Here is what I had on bash & need to convert on python (mandatory no choice in my company) but it's cool to learn new things :
content of input test file is made of lines looking like
2022-08-11 13:53:15 ; INFO ; file=toto ; Upload size = 13 KB ; result = ....
2022-08-11 13:54:55 ; other info ; rate = 5.3 ;
2022-08-11 13:57:02 | not to be kept line
2022-08-11 13:59:15 ; INFO ; file=titi ; Upload size = 3 KB ; result =...

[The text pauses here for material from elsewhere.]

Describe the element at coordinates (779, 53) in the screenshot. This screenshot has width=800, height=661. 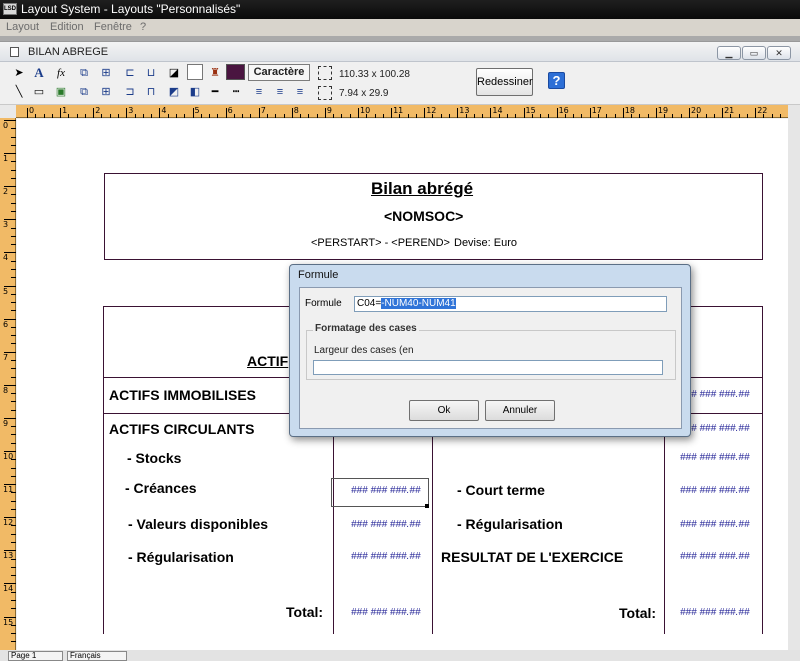
I see `close-button: ✕` at that location.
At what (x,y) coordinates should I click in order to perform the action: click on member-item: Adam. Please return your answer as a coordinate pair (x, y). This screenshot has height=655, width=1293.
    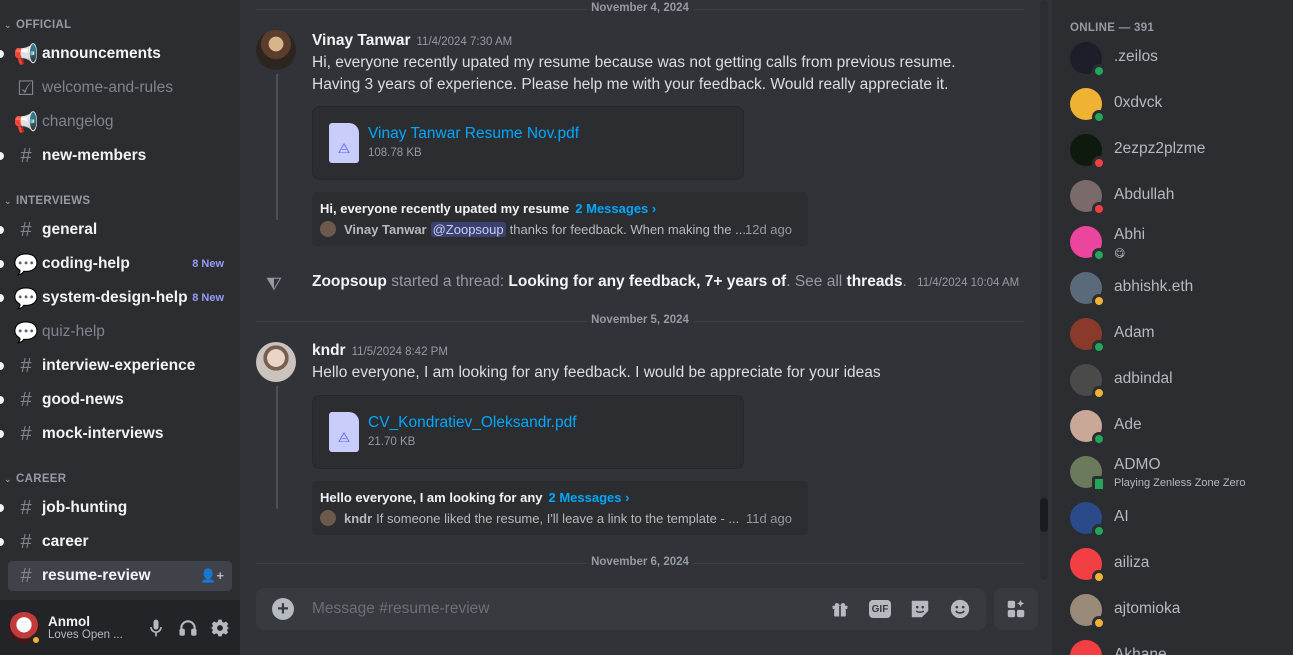
    Looking at the image, I should click on (1173, 334).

and so on but the real file will contain other log lines formats (for security reasons I cannot copy here a real line) so I use a test file
here is the exact command that give the attended output
grep -ihE "size|rate|type_[DI][TA][FT]|source|dest" ../data/*.{log,debug} | sort -t " " -k1,6 -k2 > filtre.txt
So first I want to try it without creating the outputfile
here is what I am trying to with python (I'm limited to 2.7 & cannot choose anything else do not ask or mention about it)
import os
import re
import string
import sys
datalogpath = sys.argv[1] # get the path of log files to extract datas
searchpattern = re.compile("size|rate|type_D|type_I|source|dest") # regexp to filter from logs directory
# step 1- equ grep all from
for filename in os.listdir(datalogpath):
with open(os.path.join(datalogpath, filename)) as in_file:
for line in in_file:
found = searchpattern.search(line)
if found :
print(found.group(0))
What's currently seem to appear from test file is only
size
size
size
size
size
instead of the each full lines containing size or any of the other words I'm looking for the grep command replies with the all 23 lines (all content of each)
like
2022-08-11 13:53:15 ; INFO ; file=toto ; Upload size = 13 KB ; result = ....
2022-08-11 13:54:55 ; other info ; rate = 5.3 ;
2022-08-11 13:59:15 ; INFO ; file=titi ; Upload size = 3 KB ; result =...
so for example line
2022-08-11 13:57:02 | not to be kept line
is not displayed on output
none of the official documentation chapters was fitting this use-case,
Please help me redefine the correct regexp in python format and/or file reading method if this one is bad
CodePudding user response:
change the
print(found.group(0))
to
print(line)
you want to display the full line when there is a match, not just what the re matched against.